Struct LatentNetwork

Source

pub struct LatentNetwork<M: Module> {
    pub in_proj: Linear,
    pub layers: Layers<M>,
    pub out_proj: Linear,
    pub class_tokens: Vec<ClassToken>,
    pub class_tokens_emb: Option<Param<Tensor<2>>>,
}

Expand description

A feature/regression network on latents: in_proj (input_size → d_model) → Layers<M> → out_proj (d_model → output_size).

Fields§

§in_proj: Linear

Linear projection input_size → d_model.

§layers: Layers<M>

The shared Mamba-x layer stack.

§out_proj: Linear

Linear projection d_model → output_size.

§class_tokens: Vec<ClassToken>

Positions of the network’s class tokens, spliced into the input sequence (at input_size width) before in_proj. Empty ⇒ none.

§class_tokens_emb: Option<Param<Tensor<2>>>

The class-token embeddings, [num_class_tokens, input_size].

Implementations§

Source §

impl<M: MambaBlock> LatentNetwork<M>
where M::SsdPath: Clone,

Source

pub fn class_token_output_indices(&self, orig_len: usize) -> Vec<usize>

Output positions of the class tokens for an orig_len input.

Source

fn insert_tokens(&self, x: Tensor<3>) -> Tensor<3>

Splice this network’s class latents into x (no-op when there are none).

Source

pub fn forward( &self, x: Tensor<3>, caches: Option<M::Caches>, ssd_path: M::SsdPath, ) -> (Tensor<3>, M::Caches)

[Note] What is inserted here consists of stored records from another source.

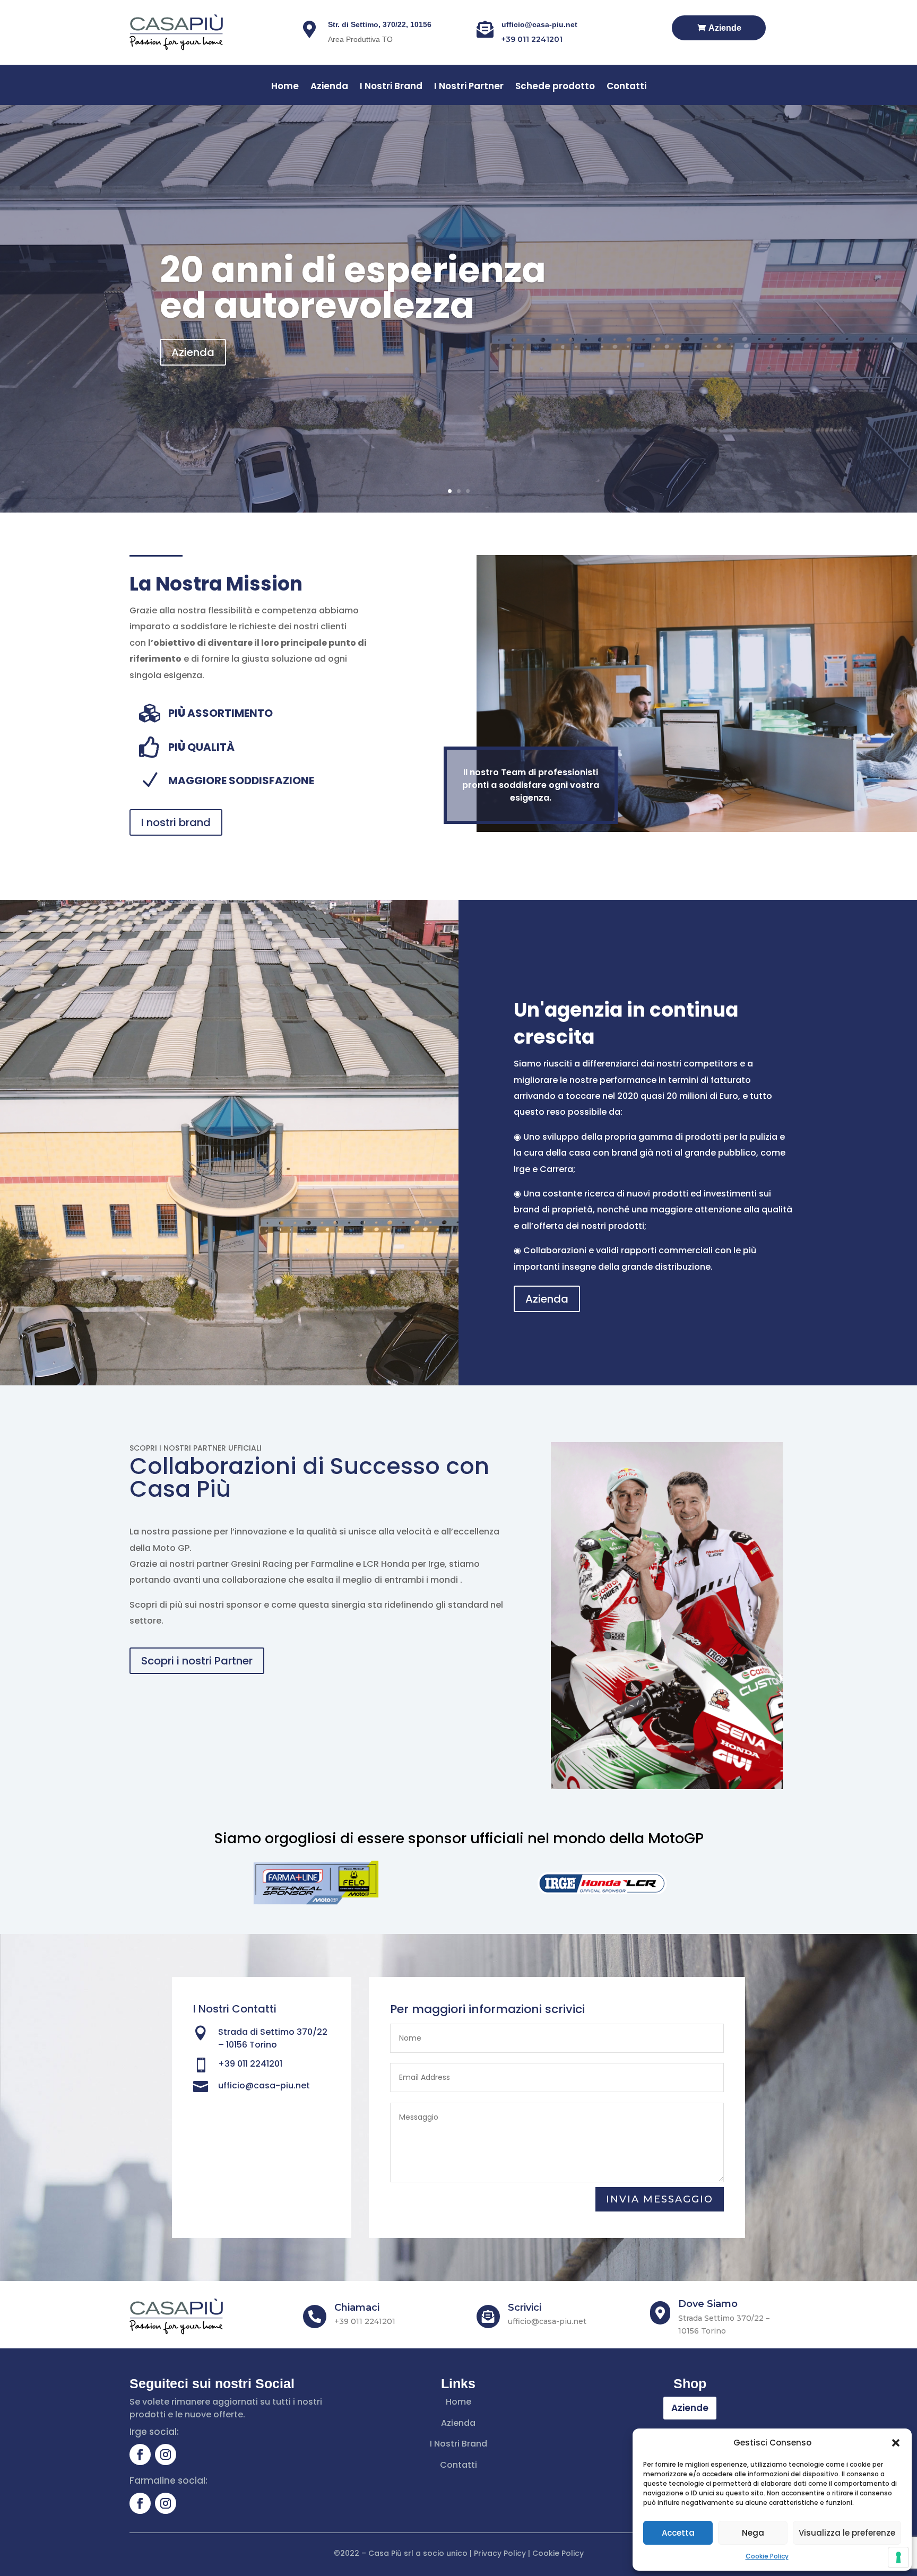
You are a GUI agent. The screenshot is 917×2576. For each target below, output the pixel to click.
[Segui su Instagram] (165, 2454)
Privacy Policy (500, 2553)
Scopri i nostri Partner (197, 1660)
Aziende (724, 27)
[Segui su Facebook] (140, 2454)
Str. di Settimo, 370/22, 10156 (379, 24)
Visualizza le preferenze (847, 2532)
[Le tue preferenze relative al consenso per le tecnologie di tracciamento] (898, 2557)
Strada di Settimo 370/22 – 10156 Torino (272, 2038)
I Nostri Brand (391, 87)
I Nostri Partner (469, 87)
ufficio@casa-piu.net (539, 24)
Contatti (626, 87)
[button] (895, 2443)
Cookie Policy (767, 2556)
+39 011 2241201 (532, 39)
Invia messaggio (659, 2199)
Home (285, 87)
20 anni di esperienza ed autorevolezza (353, 287)
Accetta (678, 2532)
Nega (753, 2532)
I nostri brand (176, 822)
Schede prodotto (555, 87)
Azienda (329, 87)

in_proj → layers → out_proj over a full sequence ([batch, sequence, input_size] → [batch, sequence (+ class tokens), output_size]).

Source

pub fn step( &self, x: Tensor<2>, caches: Option<M::Caches>, own_index: Option<&mut usize>, layers_own_index: Option<&mut usize>, layer_indices: Option<&mut Vec<usize>>, ) -> (Tensor<2>, M::Caches)

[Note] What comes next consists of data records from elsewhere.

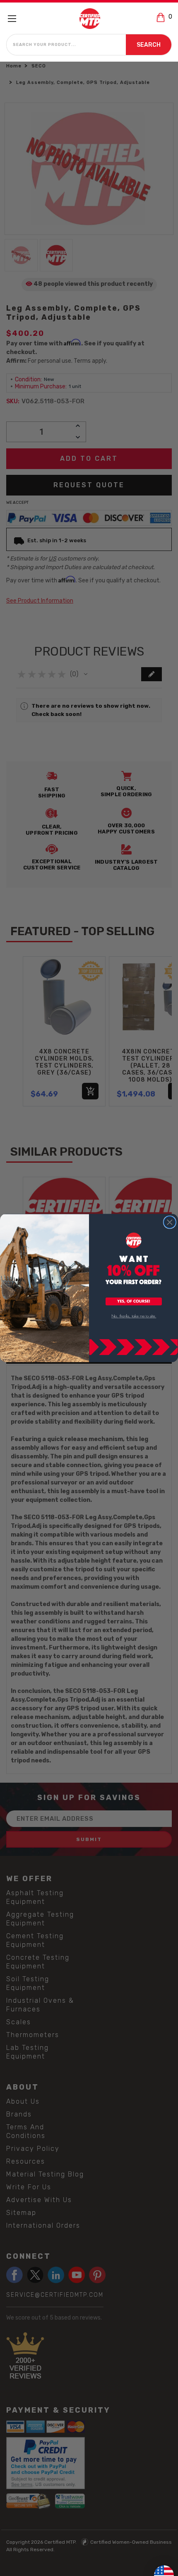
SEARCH (149, 44)
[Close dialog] (170, 1222)
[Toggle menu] (15, 18)
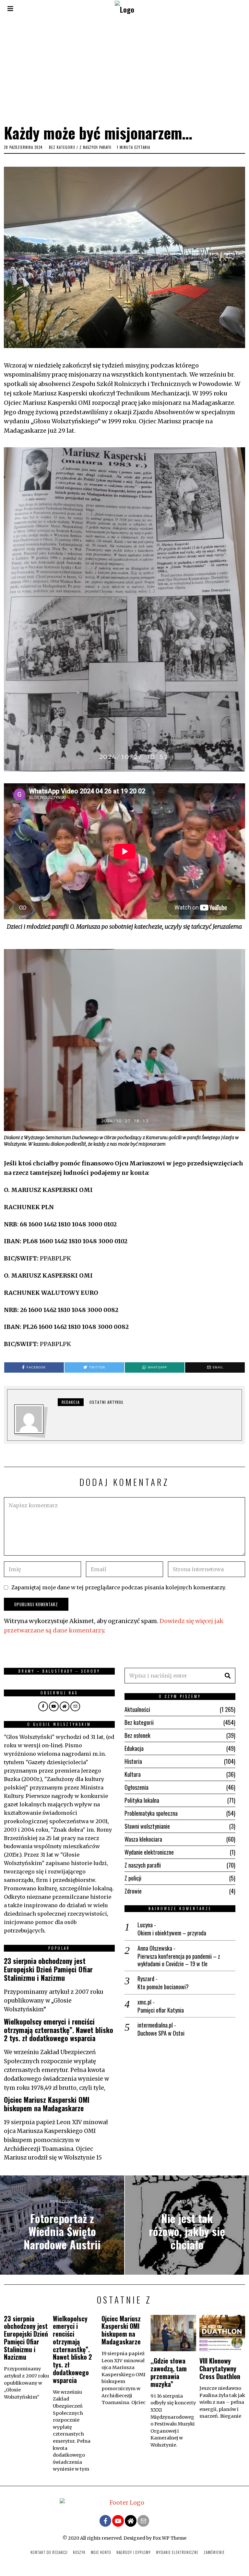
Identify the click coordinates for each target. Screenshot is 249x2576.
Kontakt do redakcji (49, 2552)
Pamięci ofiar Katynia (160, 2010)
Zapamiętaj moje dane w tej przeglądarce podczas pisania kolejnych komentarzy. (118, 1587)
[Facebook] (43, 1706)
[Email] (75, 1706)
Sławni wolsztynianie (147, 1826)
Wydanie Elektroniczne (177, 2552)
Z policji (132, 1878)
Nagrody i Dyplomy (133, 2552)
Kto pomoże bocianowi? (163, 1987)
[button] (227, 1675)
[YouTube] (54, 1706)
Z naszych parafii (95, 147)
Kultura (132, 1774)
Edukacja (134, 1748)
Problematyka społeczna (151, 1813)
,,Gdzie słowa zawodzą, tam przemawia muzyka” (168, 2372)
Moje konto (101, 2552)
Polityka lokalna (141, 1800)
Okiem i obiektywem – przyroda (171, 1933)
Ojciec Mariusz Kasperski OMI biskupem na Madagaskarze (46, 2103)
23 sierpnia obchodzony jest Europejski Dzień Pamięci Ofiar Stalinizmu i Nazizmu (48, 1969)
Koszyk (79, 2552)
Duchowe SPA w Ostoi (160, 2033)
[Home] (64, 1706)
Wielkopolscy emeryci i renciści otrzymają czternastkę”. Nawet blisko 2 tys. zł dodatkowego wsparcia (58, 2029)
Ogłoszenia (136, 1787)
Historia (133, 1761)
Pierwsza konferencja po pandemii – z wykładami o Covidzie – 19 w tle (178, 1960)
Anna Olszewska (154, 1948)
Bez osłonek (137, 1735)
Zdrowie (133, 1891)
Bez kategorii (62, 147)
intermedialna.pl (155, 2025)
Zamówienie (214, 2552)
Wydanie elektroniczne (149, 1852)
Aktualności (137, 1709)
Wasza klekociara (143, 1839)
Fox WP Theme (169, 2538)
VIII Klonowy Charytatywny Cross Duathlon (219, 2368)
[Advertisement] (124, 69)
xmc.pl (144, 2002)
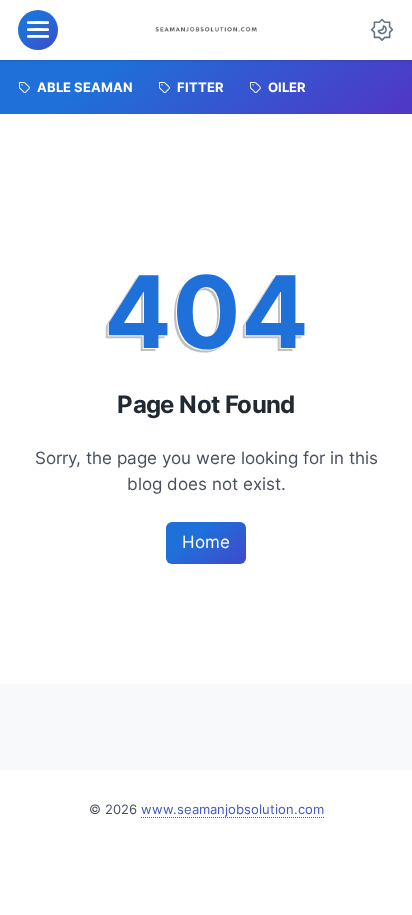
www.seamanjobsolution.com (232, 809)
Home (206, 542)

Single-token step ([batch, input_size] → [batch, output_size]).

Three independent class cursors:

own_index — the network’s own Self::class_tokens (spliced before in_proj). When it lands on a class-token position those tokens are stepped first (each a full network pass, advancing own_index), then the user token; only the user token’s output is returned.
layers_own_index / layer_indices — forwarded straight to the inner Layers::step (stack-level latents, and the per-virtual-layer cursor vector respectively).

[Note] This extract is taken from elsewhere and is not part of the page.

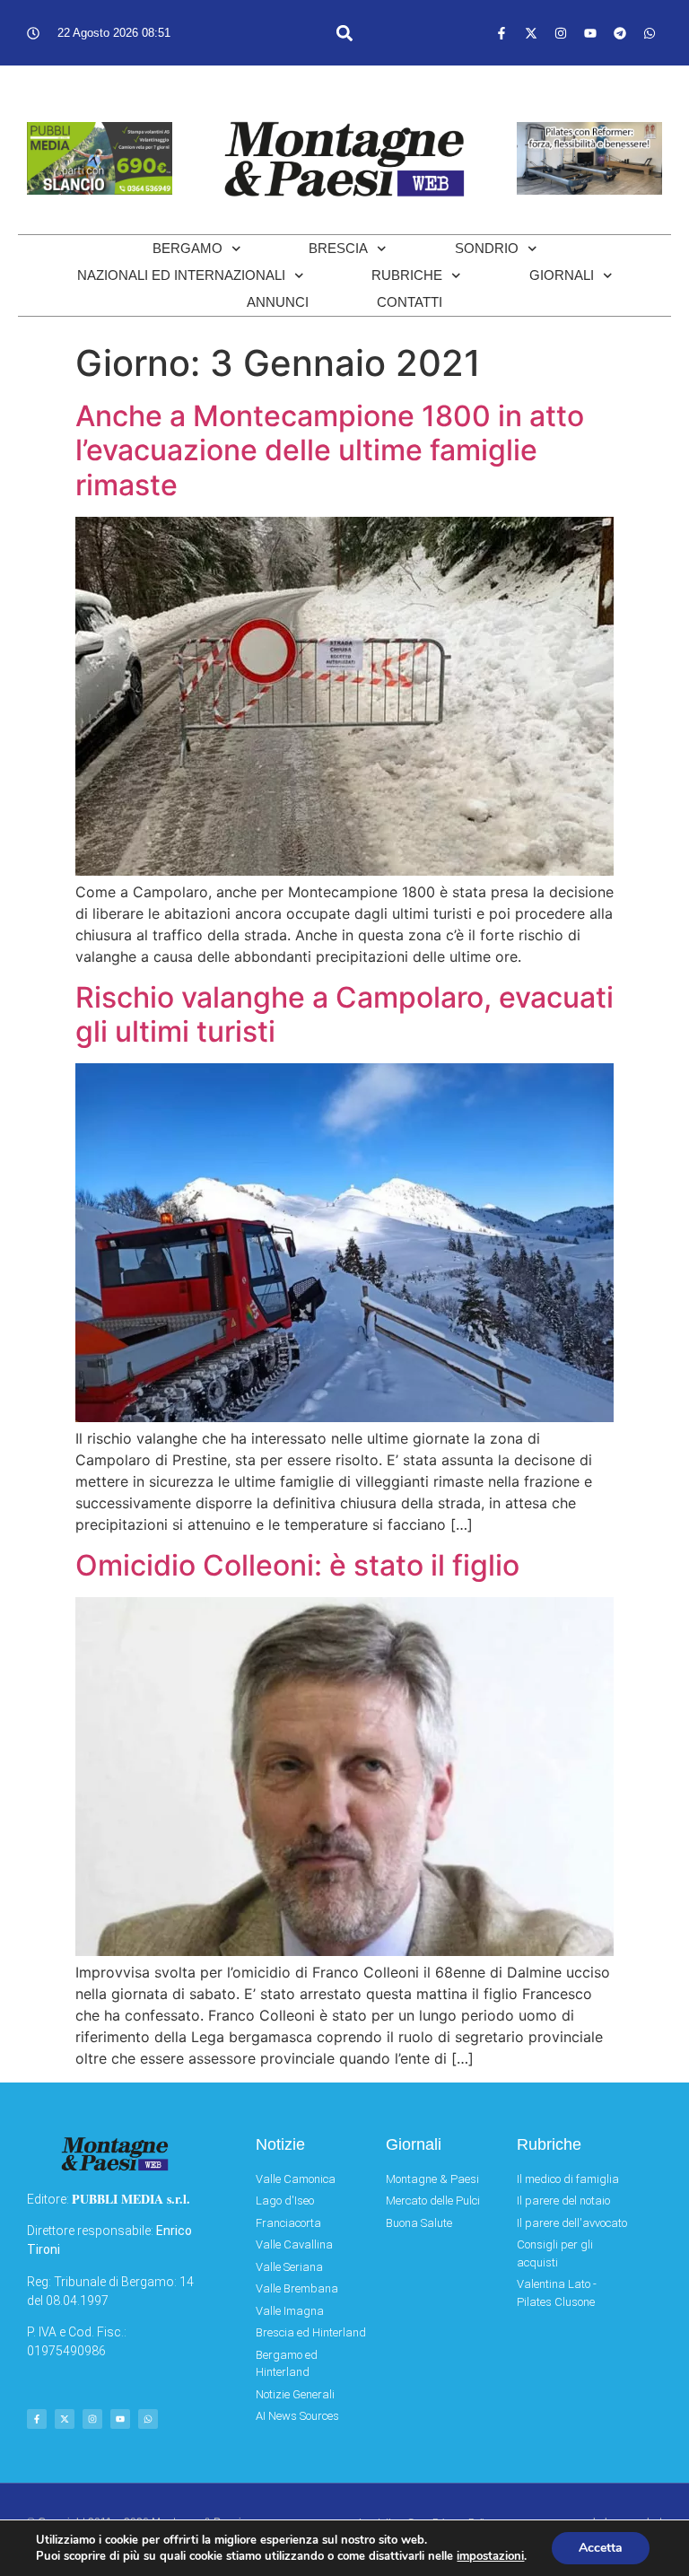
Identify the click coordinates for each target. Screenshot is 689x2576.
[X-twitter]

As in forward, the network’s class tokens are part of the sequence that enters the layers, so each is threaded through the layers (carrying the inner cursors) just like the user token — only the user token’s output is returned. A None cursor skips that level; Middle/End markers panic for the cursored level (use forward).

Source

pub fn step_infinite(&self, x: Tensor<2>) -> Tensor<2>

Stationary fixed point of the network under a constant input token: in_proj → Layers::step_infinite → out_proj, no caches. Cursorless (class tokens are not injected).

Source

pub fn step_n_approx( &self, x: Tensor<2>, n: usize, caches: Option<M::Caches>, ) -> (Tensor<2>, M::Caches)

Approximate jump of n consecutive cursorless Self::step calls on the same constant token — see Layers::step_n_approx for the approximation contract.